---------- SOURCE PASSAGE

Misleading democracy

The comments so far on my post about the National Performing Arts Convention — have been mostly very heartening. As is one private e-mai, which I hope to be able to share. The comments are well worth reading.

One point that emerges from the comments is how silly it is — to put this in plain English — to assemble a group of well-meaning amateurs and ask them to solve a serious problem that needs the attention of professionals. Of course I mean amateurs in politics, promotion, and the planning of strategic campaigns. The democratic impulse here is well-meaning, but — in my view — terribly misguided. If the arts aren’t getting enough attention, locally and nationally, how can we fix that? Well, you might start by talking to people who deal with that kind of problem every day — people, for instance, in politics, advertising, marketing. If you assemble a group of people without professional experience in those areas, most of the suggestions you get will very likely not be useful. Or, as some of the commenters pointed out, you’ll get suggestions that have been made many times before. i’m not saying that amateurs might come up with something really workable that professionals would never think of, but if all we’ve got is amateurs making suggestions, we won’t even know when that happens!

--------------------

- EXERCISE BRIEF: According to the "Misleading democracy" post, why is it misguided to ask a group of amateurs to solve the problem of the arts not getting enough attention? Answer in one to three sentences.

---------- DATASET RECORDS

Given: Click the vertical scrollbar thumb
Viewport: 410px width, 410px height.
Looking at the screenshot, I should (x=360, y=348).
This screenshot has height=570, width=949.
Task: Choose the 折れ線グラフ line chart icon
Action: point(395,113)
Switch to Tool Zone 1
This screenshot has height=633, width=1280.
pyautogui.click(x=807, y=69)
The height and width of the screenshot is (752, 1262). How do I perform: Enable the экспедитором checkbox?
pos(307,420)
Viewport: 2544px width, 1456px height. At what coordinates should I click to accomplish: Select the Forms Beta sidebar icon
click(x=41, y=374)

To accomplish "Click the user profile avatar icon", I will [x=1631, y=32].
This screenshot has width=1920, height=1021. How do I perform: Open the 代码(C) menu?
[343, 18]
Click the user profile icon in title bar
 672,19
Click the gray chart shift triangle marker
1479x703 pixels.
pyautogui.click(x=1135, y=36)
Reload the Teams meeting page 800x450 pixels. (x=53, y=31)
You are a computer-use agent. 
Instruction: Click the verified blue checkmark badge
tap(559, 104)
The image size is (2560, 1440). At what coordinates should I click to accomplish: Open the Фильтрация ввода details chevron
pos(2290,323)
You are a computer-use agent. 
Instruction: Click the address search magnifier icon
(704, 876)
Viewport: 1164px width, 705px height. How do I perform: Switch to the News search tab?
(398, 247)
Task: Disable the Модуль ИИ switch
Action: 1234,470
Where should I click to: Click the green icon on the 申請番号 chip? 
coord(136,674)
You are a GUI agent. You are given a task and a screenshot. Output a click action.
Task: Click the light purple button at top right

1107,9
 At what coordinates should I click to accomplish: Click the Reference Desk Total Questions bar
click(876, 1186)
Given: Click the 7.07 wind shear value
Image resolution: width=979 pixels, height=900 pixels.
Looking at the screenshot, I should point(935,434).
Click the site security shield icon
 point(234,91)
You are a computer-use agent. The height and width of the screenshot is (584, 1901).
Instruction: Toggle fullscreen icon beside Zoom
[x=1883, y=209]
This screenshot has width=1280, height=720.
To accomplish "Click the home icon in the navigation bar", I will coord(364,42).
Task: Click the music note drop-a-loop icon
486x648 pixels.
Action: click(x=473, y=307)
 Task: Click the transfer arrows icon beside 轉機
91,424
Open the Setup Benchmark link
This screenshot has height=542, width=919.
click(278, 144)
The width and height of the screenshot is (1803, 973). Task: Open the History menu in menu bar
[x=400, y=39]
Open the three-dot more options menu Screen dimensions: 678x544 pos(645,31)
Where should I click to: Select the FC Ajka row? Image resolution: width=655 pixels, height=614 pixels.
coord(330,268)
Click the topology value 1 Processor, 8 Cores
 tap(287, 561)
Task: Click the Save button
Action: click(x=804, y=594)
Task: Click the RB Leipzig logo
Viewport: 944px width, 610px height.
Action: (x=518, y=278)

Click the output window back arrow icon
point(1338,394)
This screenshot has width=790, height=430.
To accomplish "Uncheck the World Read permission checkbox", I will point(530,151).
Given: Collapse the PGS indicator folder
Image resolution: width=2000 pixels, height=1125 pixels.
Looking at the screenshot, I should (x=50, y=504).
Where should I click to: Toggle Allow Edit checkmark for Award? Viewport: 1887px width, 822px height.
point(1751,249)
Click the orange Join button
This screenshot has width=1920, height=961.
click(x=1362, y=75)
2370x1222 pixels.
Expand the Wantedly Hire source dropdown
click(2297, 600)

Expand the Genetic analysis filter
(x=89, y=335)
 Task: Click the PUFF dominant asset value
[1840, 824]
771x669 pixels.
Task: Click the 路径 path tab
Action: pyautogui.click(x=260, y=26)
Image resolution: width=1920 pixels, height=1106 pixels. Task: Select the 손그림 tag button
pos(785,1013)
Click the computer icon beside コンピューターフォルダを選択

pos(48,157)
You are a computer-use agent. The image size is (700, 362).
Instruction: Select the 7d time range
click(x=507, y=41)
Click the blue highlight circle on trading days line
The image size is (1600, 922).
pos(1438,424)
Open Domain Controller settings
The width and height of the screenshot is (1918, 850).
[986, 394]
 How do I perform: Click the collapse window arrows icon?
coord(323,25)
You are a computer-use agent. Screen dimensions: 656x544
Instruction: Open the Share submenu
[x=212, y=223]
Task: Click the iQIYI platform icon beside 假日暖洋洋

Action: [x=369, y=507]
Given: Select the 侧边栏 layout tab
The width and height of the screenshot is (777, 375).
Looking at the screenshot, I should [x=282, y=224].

--------------------

- RESPONSE: The problem calls for people with professional experience in politics, advertising, and marketing, who deal with that kind of problem every day. Without that experience, most of the group's suggestions will very likely not be useful or will repeat ideas made many times before. And if only amateurs are making suggestions, no one will recognize a truly workable idea when one appears.